Data-driven strategy: A robust battery anomaly detection method for short circuit fault based on mixed features and autoencoder
Hongyu Zhao,
Chengzhong Zhang,
Chenglin Liao,
Liye Wang,
Weilong Liu and
Lifang Wang
Applied Energy, 2025, vol. 382, issue C, No S0306261924026515
Abstract:
The anomaly detection of lithium-ion batteries for short circuit (SC) faults is crucial to ensure the safety of the energy storage system. Compared to the diagnosis fault of packs, individual cell fault diagnosis lacks a reference target, leading to difficulties in effectively detecting whether an abnormality exists. In this paper, a data-driven detection method based on the autoencoder strategy is proposed for early detection of battery faults without pack information. Within, the autoencoder strategy is used to reconstruct the voltage and detect potential faults. Using the generative adversarial network (GAN) framework for model training reduces its overfitting and improves efficiency.

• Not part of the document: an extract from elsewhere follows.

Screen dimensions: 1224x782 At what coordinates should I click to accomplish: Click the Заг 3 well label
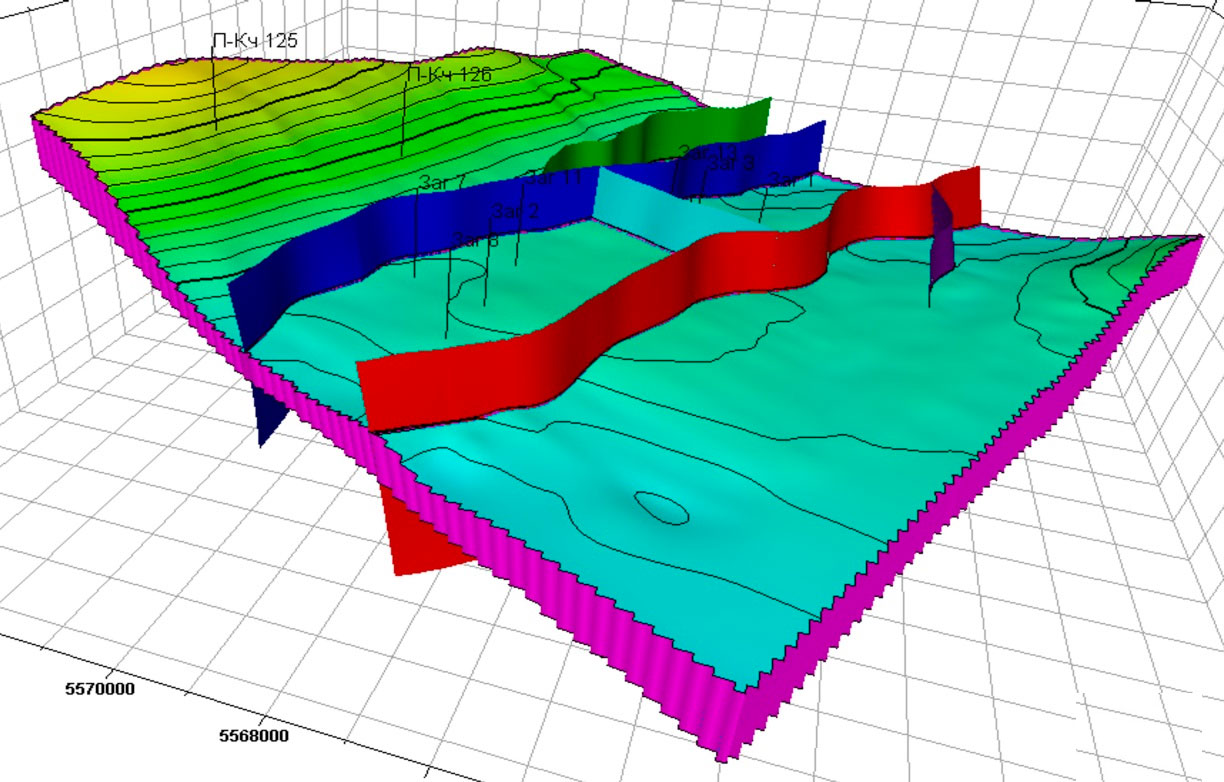731,165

In addition, during anomaly detection, due to the lack of battery pack reference, some abnormal voltage changes due to current variations can lead to misdiagnosis. To address this concern, the mixed features input is proposed to reduce the misdiagnosis rate, which incorporates the equivalent circuit model parameters. Experiments demonstrate that the proposed method can accurately detect SC faults, in particular, it can detect some moderate or weak faults within 1.6 h. Compared to other methods, this method has better effectiveness and robustness. The method proposed in this paper is in line with the development trend for big data and opens up new perspectives for the development of energy storage safety technology.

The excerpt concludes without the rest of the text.